### EXERCISE INSTRUCTIONS:
In the material below, find how many lines contain the string "screenshot". Write only that number.

### DATA FOR ANALYSIS:
=== Section Start ===

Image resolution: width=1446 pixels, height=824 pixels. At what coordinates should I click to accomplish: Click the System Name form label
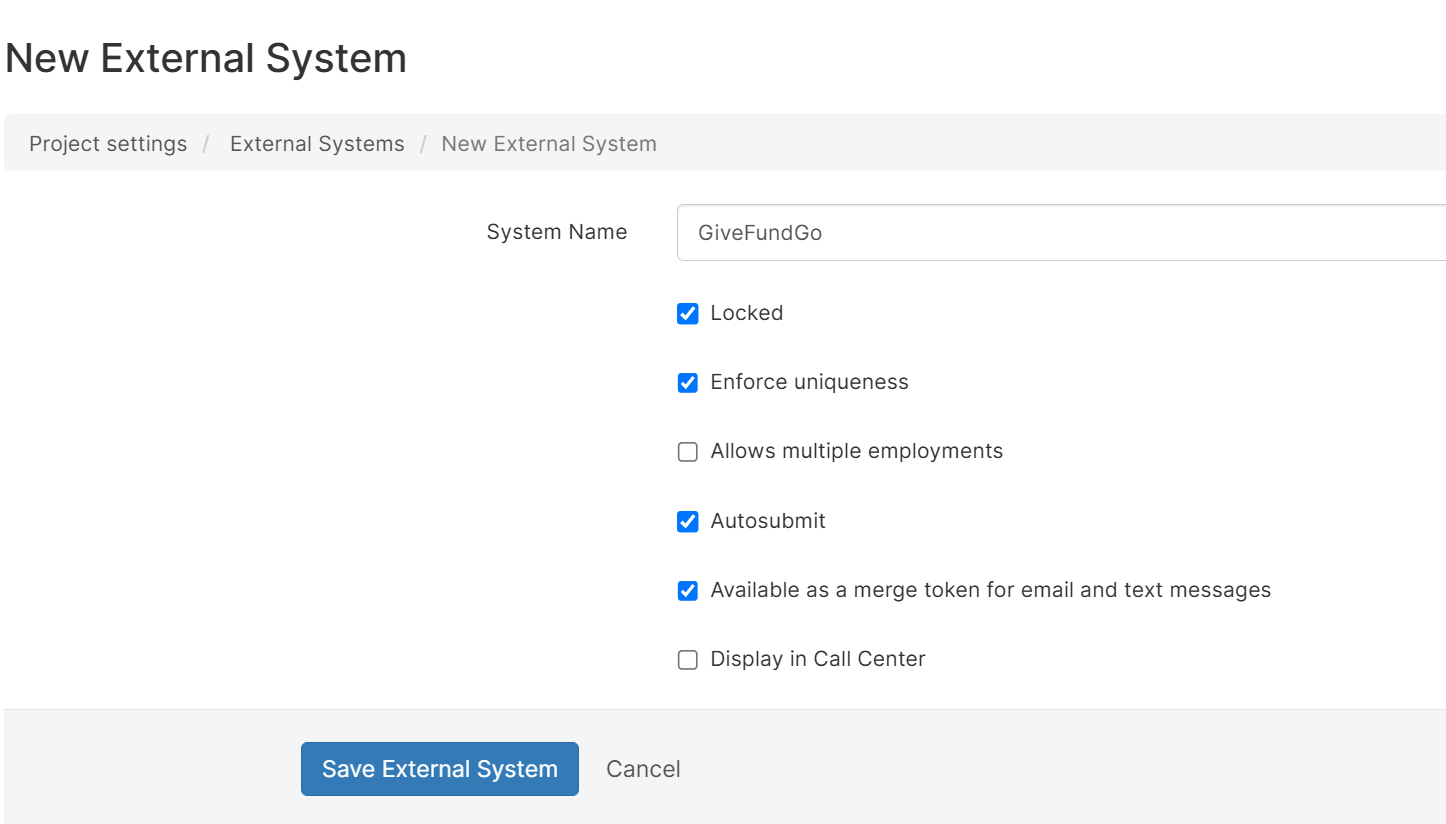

=== Section End ===
=== Section Start ===

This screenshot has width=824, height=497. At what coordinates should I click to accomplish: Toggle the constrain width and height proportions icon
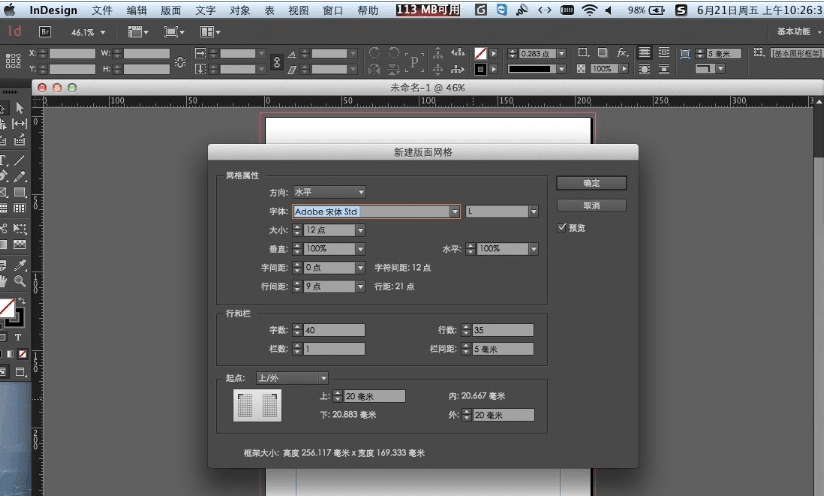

=== Section End ===
=== Section Start ===

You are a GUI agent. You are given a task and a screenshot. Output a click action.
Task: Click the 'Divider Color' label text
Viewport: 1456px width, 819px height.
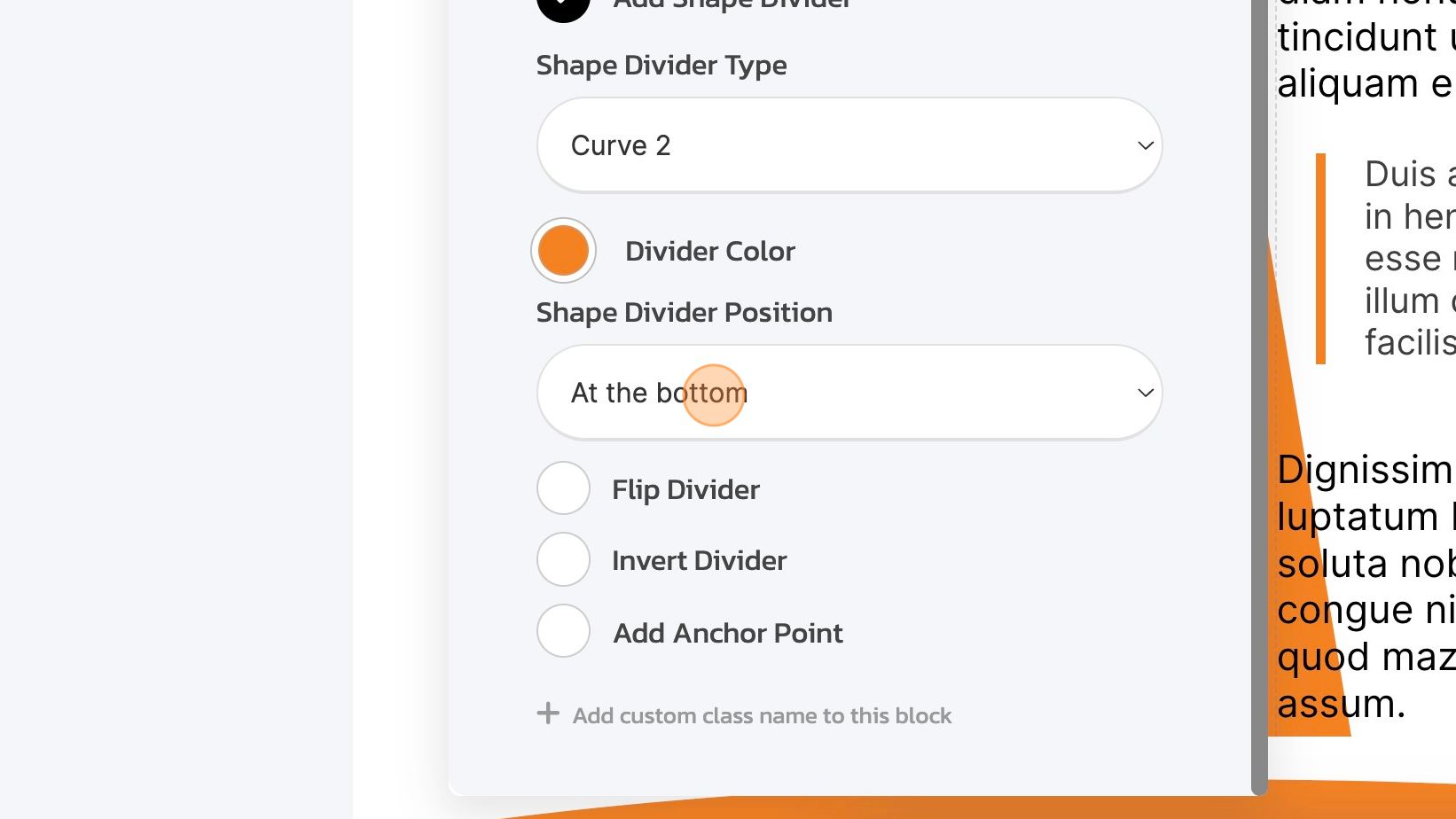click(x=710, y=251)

=== Section End ===

### EXERCISE ANSWER:
2